JAMES N. KIENITZ WILKINS with Herb Shellenberger

Special Features


James N. Kienitz Wilkins can turn a phrase. The dynamic works of the Brooklyn-based writer/director are distinctive in their investigation of language, unconventional approach to performance, and exploration of conversation as a potent transmitter of ideas. Among his various cinematic endeavors, Kienitz Wilkins has recently developed the “Andre” trilogy, a suite of short videos based around the absent protagonist of the same name. While these works abound in eloquent and precise verbal details, their main subject is obscured, pixelated, held just out of reach. The three videos, Special Features (2014), TESTER (2015), and B-ROLL with Andre (2015) have screened separately at festivals—including NYFF, 25FPS, Ann Arbor, and Rotterdam—and they will be presented together for the first time as the closing screening of Migrating Forms 2016 at the Brooklyn Academy of Music. The trilogy also screens alongside his minor-key, shot-on-16mm portrait film Occupations (2015).

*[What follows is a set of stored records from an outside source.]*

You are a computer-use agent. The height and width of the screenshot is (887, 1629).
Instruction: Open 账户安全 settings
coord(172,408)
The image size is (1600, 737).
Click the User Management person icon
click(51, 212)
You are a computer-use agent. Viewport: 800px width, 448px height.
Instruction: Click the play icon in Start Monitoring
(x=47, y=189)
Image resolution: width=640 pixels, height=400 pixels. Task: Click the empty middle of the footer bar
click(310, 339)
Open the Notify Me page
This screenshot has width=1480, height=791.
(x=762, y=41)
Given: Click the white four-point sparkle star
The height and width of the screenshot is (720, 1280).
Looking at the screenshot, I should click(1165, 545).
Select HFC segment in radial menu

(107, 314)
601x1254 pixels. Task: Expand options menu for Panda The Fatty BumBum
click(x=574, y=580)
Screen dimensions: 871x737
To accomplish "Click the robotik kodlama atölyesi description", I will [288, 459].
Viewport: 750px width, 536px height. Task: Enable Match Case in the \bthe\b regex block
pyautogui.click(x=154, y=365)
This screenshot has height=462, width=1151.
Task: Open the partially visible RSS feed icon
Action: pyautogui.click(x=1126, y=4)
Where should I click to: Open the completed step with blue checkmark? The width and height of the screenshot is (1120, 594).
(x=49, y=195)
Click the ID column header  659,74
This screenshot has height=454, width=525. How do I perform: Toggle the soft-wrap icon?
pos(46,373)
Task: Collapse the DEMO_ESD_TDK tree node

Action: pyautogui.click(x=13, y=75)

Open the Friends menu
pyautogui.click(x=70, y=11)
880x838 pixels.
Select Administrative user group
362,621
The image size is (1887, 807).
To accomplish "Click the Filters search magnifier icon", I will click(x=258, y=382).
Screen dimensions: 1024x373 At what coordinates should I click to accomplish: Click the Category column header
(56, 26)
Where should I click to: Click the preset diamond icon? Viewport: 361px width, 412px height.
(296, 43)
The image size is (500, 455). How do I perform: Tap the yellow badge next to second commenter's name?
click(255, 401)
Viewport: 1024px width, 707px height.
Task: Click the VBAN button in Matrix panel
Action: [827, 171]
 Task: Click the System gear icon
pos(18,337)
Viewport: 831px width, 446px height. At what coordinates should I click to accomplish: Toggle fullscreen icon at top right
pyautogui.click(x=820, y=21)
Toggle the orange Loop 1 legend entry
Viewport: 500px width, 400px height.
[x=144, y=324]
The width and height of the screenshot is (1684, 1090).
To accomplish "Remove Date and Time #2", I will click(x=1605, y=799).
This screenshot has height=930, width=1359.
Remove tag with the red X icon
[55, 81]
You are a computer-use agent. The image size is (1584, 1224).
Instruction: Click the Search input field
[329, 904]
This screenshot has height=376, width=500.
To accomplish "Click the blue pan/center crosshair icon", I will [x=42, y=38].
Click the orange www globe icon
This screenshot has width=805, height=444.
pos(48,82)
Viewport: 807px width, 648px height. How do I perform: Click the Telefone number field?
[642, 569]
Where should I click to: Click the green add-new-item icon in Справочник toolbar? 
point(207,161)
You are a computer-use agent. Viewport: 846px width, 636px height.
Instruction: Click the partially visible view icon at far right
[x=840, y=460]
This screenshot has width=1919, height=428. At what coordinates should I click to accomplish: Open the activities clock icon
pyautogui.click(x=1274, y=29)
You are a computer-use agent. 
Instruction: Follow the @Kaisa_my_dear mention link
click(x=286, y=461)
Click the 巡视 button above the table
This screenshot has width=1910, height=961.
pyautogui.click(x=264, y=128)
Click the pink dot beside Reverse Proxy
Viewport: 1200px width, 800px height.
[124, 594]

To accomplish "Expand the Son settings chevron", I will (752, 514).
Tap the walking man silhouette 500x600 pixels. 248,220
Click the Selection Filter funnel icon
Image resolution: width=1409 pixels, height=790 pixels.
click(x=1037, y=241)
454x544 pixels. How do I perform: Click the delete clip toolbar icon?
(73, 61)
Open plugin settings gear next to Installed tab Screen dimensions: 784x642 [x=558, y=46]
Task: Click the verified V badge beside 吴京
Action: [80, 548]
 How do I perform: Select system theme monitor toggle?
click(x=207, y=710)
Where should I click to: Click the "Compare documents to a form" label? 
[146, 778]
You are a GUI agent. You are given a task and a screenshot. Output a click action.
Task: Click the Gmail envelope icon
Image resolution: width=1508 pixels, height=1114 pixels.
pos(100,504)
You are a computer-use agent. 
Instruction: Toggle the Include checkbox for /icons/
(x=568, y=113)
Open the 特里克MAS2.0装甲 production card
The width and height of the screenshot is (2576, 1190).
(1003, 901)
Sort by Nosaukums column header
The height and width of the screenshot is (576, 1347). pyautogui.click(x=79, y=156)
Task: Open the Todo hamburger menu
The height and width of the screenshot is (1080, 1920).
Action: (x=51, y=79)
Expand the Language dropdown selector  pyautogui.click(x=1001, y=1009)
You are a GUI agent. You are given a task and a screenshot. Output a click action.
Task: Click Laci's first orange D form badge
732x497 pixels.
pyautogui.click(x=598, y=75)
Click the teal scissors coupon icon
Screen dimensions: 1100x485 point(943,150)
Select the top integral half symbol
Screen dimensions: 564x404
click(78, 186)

Herb Shellenberger (Rail): Let’s start with Andre, the through-line of the three videos. We only ever know of Andre what other people say about him. Can you talk about how you developed his character in relation to the speakers? Have you looked to any other works that use the absent protagonist as a device?

James N. Kienitz Wilkins: I made Special Features without a conscious plan to make related work. The trilogy sort of evolved through inspiration and chance. Andre kind of took over. As the character(s) in Special Features recount, Andre is a dream-specter taken from a real dream I had. I was interested in crafting a scenario where characters tell me my own dream. While this is not the subject matter of Special Features, it provided a starting point for the interview set-up and my role as interviewer, which seems peripheral, but is in reality super controlling and central.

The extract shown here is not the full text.